# HOW TO COMPLETE THIS TASK
Only these lines of the data below are wanted: the one with "KTFF (370, 103)", the one with "Ikan Samurai Gourami: Keindahan", and any lines between them, each repeated exactly.

>>>>

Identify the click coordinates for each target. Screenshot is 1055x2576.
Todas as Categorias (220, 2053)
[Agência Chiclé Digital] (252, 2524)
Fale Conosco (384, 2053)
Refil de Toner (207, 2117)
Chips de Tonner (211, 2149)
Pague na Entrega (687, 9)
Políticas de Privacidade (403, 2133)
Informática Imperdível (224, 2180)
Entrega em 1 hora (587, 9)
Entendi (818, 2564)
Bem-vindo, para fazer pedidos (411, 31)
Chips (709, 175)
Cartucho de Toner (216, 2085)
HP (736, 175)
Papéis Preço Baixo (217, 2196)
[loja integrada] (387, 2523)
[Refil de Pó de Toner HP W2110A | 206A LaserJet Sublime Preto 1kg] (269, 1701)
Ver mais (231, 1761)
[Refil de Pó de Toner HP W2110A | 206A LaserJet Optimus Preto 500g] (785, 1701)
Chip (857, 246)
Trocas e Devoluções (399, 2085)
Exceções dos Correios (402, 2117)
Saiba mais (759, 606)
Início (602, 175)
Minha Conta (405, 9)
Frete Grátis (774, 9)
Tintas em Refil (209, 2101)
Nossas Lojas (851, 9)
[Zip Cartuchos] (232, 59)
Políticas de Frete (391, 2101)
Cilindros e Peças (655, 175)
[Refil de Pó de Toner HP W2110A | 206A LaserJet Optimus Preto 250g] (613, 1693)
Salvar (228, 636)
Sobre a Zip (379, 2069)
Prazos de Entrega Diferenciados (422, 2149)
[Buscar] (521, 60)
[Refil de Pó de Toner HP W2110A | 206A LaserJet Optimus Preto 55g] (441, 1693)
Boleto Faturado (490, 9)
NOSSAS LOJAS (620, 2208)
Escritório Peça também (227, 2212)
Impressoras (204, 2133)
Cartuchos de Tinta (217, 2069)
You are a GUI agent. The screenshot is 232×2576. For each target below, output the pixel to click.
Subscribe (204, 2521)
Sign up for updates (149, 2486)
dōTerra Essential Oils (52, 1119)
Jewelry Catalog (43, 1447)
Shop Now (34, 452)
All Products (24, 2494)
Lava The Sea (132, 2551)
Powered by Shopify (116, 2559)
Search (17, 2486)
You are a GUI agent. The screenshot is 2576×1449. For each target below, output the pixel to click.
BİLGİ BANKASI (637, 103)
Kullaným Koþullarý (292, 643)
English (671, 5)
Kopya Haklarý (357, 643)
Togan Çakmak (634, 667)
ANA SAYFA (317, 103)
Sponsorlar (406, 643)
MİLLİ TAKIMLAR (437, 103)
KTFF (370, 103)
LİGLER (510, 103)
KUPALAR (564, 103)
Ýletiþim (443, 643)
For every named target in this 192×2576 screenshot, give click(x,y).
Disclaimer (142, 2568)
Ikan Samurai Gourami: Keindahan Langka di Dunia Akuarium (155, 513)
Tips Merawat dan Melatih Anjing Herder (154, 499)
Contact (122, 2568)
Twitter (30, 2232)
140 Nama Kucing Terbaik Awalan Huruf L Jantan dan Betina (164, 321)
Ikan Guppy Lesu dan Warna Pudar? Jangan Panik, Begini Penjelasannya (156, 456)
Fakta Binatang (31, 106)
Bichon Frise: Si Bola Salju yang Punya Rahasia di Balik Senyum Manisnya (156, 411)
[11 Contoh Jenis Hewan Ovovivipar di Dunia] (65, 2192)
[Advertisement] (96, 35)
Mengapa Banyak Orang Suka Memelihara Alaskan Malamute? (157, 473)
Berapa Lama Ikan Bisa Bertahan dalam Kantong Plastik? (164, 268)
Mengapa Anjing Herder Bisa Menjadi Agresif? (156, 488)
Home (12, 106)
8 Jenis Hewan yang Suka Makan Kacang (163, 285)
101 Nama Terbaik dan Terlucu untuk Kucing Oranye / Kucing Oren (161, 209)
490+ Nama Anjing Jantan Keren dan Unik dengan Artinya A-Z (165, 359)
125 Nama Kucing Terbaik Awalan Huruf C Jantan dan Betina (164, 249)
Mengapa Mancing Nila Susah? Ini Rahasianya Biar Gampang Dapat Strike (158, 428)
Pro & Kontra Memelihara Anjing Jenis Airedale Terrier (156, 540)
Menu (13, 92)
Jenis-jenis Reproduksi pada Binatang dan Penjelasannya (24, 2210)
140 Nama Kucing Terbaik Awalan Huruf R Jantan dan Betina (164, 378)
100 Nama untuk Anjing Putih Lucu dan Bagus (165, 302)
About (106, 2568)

<<<<

# FINISHED TASK
KTFF (370, 103)
LİGLER (510, 103)
KUPALAR (564, 103)
Ýletiþim (443, 643)
For every named target in this 192×2576 screenshot, give click(x,y).
Disclaimer (142, 2568)
Ikan Samurai Gourami: Keindahan Langka di Dunia Akuarium (155, 513)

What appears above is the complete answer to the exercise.